My respect for P.M. "lessened considerably" - Ex-Judge
Former Supreme Court Justice, Lautalatoa Pierre Slicer, says his respect for Prime Minister Tuilaepa Dr. Sa'ilele Malielegaoi has "lessened considerably" for ill-treating the Acting Chief Justice, Vui Clarence Nelson.
Justice Slicer QC AO, who served on the bench from 2010-2014, has also criticised proposed reforms to amend Samoa's constitution and its judicial system which he said would disadvantage Samoans and make the country unique for splitting its court system.
But in an opinion piece for today's Samoa Observer today he expounds on those views to suggest that the changes, if passed, would leave Samoa on its own among the community of nations by splitting its judicial system.
"I know of no other country which has two different final appellate jurisdictions," he writes.
"Many holders of political positions and bureaucracies have expressed the view to me that Samoa has become a 'one-party' state. If that be true, the citizens of Samoa will be disadvantaged [by these reforms]."
Justice Slicer similarly criticised the proposed changes on Sunday, but goes further in his criticism of Tuilaepa's administration in a letter published in today's edition of this newspaper.
In a thinly veiled criticism of the Prime Minister Tuilaepa Dr. Sailele Malielegaoi's treatment of the Acting Chief Justice Vui Clarence Nelson, Justice Slicer continues.
"During my time in Samoa I had a genuine respect for the Prime Minister," he writes.
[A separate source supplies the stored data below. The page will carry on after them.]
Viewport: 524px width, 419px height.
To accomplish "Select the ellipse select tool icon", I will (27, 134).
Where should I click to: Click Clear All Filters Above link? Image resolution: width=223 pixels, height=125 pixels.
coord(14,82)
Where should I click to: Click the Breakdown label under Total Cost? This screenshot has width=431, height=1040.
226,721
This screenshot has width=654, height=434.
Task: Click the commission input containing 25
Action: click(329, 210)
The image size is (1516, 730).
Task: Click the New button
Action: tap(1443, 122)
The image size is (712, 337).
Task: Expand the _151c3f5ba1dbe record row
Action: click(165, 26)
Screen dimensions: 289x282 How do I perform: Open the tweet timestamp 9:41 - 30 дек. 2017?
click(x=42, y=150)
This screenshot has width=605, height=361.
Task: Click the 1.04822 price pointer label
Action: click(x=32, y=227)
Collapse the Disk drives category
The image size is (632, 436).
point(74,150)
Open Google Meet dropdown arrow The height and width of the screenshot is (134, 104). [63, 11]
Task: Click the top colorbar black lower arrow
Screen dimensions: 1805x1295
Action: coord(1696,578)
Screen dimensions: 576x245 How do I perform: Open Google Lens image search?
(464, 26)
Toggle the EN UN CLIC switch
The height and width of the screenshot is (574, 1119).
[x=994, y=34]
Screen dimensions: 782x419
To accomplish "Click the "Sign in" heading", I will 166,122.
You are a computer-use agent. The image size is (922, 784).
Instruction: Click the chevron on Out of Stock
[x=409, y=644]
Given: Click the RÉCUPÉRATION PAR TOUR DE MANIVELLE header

"My respect for [... him] has lessened considerably as I do not believe that he has properly protected one of the Supreme Court Judges who had been appointed as the representative for Samoa on an International treaty committee in Switzerland.
"As it turned out that Judge was elected Vice President of that organization, a great honour for Samoa, yet not fully acknowledged in his homeland by the Government or administration as numerous attempts have been made to reduce his salary and deduct his annual leave for simply attending the Treaty meetings in Geneva as Samoa’s representative."
“In my view he has been badly treated."
Justice Vui was the acting Chief Justice of the Supreme Court for ten months until he was passed over for the position in favour of New Zealand-based lawyer Satiu Simativa Perese.
He was the first Samoan and Pacific Islander to sit on the United Nations' Committee on the Rights of the Child, which convenes in Switzerland.
Justice Slicer’s concerns follow a proposal before Parliament, which seeks to amend the Constitution to make the Land and Titles Court (L.T.C.) an entirely autonomous body and branch of Government insulated from review by the Supreme Court.
Justice Vui was a signatory to a letter opposing the proposed changes to Bills including the Lands and Titles Bill 2020; Judicature Bill 2020 and Constitutional Amendment Bill 2020, which appealed for the Bills to be withdrawn until further consultation could be undertaken.
Justice Lautalatoa views were expressed in an opinion piece for this newspaper and were also submitted to the Samoa Law Society via email through Taulapapa Brenda Heather-Latu.
“A fundamental consequence of the Draft Bills will be that there are two final courts in Samoa rather than one," he said.
Justice Slicer further outlined his practical opposition to the proposed changes.
“I know of no other country which has two different final appellate jurisdictions. Three examples will suffice. Customary law can often determine the disposition of customary land by way of leasehold or inheritance," he said.
“A result could be the development of different jurisprudence. The issue or requirement for due process could be interpreted in different ways or result in the use or misuse of power rather than reason without adequate reason or conformity.
“The law of equity has developed in complex forms which accord with social and economic changes in the way compatible with developments in science, technology and values applied within a society.
"The third consequence would be the denial to an appellate court of the remedies which can only be obtained through mandamus, certiorari and prohibition. Different approaches taken by separate ultimate courts will inevitably lead to injustice.”
Justice Lautalatoa noted that on the current proposed legislation there would be a need for two distinct trials which might result in different outcomes.
“Which Appeal Court would then resolve the issue? Which court should determine the substantive issues where there is clear evidence of private ownership or fraud? These are questions which are unanswered in the Drafts which I have read,” he stated.
The new Chief Justice appointee is yet to be sworn into office.